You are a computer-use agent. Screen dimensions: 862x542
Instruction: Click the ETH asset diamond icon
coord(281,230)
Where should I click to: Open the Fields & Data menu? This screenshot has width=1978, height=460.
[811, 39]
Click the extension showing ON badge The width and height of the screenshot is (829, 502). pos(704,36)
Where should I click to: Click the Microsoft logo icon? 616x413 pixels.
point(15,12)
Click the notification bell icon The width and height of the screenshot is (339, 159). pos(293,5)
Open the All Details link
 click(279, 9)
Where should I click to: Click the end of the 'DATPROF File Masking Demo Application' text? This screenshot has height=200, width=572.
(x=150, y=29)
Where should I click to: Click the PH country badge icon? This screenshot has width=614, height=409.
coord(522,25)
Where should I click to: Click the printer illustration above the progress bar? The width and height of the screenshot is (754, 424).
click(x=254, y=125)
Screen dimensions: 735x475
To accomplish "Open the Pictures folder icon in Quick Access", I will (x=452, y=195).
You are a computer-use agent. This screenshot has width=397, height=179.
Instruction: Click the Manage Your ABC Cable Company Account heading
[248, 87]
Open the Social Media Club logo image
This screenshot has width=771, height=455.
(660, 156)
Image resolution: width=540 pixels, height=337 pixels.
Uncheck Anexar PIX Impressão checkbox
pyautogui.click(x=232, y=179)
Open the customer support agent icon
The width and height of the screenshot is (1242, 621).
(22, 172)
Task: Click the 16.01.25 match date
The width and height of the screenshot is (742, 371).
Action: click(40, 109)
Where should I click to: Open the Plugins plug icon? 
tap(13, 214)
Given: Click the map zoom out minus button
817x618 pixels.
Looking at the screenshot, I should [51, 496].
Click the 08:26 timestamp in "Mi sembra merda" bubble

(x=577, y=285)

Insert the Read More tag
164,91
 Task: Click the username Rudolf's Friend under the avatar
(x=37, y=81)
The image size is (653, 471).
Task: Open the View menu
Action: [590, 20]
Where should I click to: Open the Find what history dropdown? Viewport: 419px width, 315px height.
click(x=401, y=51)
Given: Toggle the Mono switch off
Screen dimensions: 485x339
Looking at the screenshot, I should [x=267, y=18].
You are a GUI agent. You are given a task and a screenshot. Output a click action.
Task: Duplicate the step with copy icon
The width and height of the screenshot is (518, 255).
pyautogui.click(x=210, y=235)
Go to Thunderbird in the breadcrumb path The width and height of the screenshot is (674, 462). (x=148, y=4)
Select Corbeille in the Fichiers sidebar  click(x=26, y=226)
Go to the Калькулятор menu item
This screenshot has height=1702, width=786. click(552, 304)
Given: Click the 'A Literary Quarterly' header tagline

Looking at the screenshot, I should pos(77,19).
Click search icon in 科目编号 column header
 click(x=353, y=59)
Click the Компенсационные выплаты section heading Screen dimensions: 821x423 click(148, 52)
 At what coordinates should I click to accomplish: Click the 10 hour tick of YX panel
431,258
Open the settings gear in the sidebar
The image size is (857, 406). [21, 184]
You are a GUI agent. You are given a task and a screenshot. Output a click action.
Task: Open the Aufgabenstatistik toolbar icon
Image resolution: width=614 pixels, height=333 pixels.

Activity ▸
Check each line of the listing for "computer". Show those that have it.

Answer section ▸
You are a computer-use agent. Screen dimensions: 862x542
You are a computer-use agent. This screenshot has width=397, height=179.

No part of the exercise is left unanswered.